Iso-tonicity adjustment

Isotonicity it is one of the important characteristic of all the ophthalmic preparations. Isotonicity must to be maintained to prevent against cell/tissue damage or from causing irritation to the cornea. There are several parameter, by isotonicity can be evaluated, opthalmic formulations get evaluate their isotonic, it is the osmotic pressure which is same as body fluid, hypotonic it is the osmotic pressure which is greater than body fluid and hypertonic it is the osmotic pressure which is less than of body fluid. The tonicity of Timolol maleate hydrogel was determined by adopting the haemolytic method. In haemolyic method the prepared formulations were mixed with the 4-5 drops of blood and observe under microscope at 45× magnifine power and examin the effect of formulation on red blood cells (RBCs) and there changes like swelling, bursting, and occuring cremation.

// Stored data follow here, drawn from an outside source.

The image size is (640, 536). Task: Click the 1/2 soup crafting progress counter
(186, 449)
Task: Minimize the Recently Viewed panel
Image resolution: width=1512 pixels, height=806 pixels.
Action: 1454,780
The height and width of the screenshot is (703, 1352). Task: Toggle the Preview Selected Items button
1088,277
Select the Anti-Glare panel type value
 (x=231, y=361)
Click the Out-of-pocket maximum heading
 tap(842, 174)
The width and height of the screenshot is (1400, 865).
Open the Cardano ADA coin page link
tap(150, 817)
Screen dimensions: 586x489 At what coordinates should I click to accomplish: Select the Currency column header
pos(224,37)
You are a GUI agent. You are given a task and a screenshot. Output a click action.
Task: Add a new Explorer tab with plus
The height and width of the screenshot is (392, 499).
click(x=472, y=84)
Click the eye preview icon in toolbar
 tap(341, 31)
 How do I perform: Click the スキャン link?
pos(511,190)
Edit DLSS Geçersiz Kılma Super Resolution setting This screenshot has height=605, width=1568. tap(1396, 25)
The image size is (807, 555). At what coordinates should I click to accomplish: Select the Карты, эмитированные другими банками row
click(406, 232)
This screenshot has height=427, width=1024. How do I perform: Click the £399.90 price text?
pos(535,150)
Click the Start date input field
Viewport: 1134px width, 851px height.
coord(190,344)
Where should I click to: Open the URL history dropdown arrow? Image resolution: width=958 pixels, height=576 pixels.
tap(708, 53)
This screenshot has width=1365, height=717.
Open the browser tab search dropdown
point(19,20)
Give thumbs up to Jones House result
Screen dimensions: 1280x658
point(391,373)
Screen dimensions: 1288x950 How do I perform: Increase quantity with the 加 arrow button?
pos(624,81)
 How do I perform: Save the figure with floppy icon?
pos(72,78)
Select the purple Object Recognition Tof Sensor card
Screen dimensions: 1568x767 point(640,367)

Determination of gelling consistency

The Timolol hydrogel consistency or the capability as the thick formulation meant for insert into eye for long duration of adhering capacity, one of the evaluation parameter falls under. The in-vitro gelling capacity test was determined by placing the freshly prepared solution about quantity 0.5 ml of in-situ timolol hydrogel in a vial which containing freshly prepared simulated tear fluid with pH 7.4 and equilibrated at temperature 37ºC. The visual inspection can also be done for the assessment of gel (Berts et al., 2013). It is also important to noe the time required for the gelation as well as time taken for the formation of gel to dissolve. Different grades could be allotted with the gel integrity and rate of formation of gel with respect to time duration. These are the different grades alotted as:

The grades with no gelation (-)

The grades for gelation after few minutes and sustained about 1-2 hours (+)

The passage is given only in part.